Dari hasil ini, diperkirakan bahwa ada hubungan antara kerusuhan dan etnis, terutama terhadap etnis China dan isu ekonomi. Tampaknya ada tingkat kerusakan yang lebih besar di daerah komersial dengan bisnis yang dioperasikan oleh komunitas etnis Cina. Implikasi dari hal ini adalah bahwa kerusuhan etnis itu termotivasi karena sentimen negatif dari masyarakat adat untuk etnis Cina yang relatif lebih makmur. Di samping itu, distribusi spasial tersebar tetapi terjadi secara spontan dari awal kerusuhan menunjukkan suatu peristiwa yang tidak wajar. Ini berarti bahwa kerusuhan mungkin disebabkan dan dirancang dengan sengaja. biasanya, penyebaran kerusuhan spontan adalah seperti riak dalam kolam yang menyebar dari titik gangguan. dalam kerusuhan Mei 1998,

bagaimanapun, ada beberapa gangguan pada saat yang sama di beberapa daerah, dari mana tingkat niat yang diekstrapolasi.

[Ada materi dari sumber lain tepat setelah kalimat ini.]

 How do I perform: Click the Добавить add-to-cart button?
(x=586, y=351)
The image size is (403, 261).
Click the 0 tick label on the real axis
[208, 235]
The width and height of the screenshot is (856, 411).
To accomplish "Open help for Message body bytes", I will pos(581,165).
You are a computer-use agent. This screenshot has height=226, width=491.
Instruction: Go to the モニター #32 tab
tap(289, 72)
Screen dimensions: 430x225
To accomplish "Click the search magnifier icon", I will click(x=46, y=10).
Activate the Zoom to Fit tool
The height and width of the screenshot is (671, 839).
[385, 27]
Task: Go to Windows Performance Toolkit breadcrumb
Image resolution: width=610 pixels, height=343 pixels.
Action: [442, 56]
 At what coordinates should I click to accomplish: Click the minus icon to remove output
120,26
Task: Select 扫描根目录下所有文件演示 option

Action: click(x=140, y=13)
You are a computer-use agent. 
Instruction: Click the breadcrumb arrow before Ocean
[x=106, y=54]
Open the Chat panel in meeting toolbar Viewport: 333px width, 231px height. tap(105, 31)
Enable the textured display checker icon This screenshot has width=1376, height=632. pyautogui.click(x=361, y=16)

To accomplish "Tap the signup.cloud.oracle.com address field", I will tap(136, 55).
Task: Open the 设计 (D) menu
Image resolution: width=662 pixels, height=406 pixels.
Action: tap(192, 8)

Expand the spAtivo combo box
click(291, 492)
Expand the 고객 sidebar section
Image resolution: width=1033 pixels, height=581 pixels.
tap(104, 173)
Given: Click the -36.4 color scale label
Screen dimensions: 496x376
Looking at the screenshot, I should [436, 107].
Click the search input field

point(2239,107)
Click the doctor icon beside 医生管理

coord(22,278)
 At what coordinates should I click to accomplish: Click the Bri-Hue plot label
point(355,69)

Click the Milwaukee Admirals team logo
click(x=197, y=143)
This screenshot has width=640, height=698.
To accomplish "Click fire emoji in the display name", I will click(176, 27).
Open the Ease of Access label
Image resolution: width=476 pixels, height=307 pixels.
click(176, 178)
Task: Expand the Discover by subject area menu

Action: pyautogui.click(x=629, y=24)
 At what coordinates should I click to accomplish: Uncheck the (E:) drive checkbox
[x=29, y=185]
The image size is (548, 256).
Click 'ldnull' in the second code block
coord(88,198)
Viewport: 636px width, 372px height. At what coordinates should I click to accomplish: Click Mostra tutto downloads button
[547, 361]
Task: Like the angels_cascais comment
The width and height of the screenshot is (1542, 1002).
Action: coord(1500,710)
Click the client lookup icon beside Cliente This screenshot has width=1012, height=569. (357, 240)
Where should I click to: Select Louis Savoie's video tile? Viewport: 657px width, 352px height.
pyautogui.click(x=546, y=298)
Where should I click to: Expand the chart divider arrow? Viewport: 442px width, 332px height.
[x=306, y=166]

Kesimpulan Setelah dua tahun tidak ada penjelasan yang memuaskan dari kerusuhan yang datang dari pemerintah. Namun, dengan ArcView GIS, adalah mungkin untuk memetakan bangunan yang rusak akibat kerusuhan Mei 1998 Jakarta. Selanjutnya, dengan mengembangkan script Avenue sederhana, menjadi mungkin untuk melihat pola yang menunjukkan penyebab. Namun, karena konteks historis yang komplek, itu akan menjadi kesalahan untuk mengisolasi hanya salah satu penyebabnya. tiga skenario yang dikembangkan sehubungan dengan kerusuhan tersebut adalah isu-isu rasial, ekonomi, dan politik yang ada di Indonesia pada saat itu.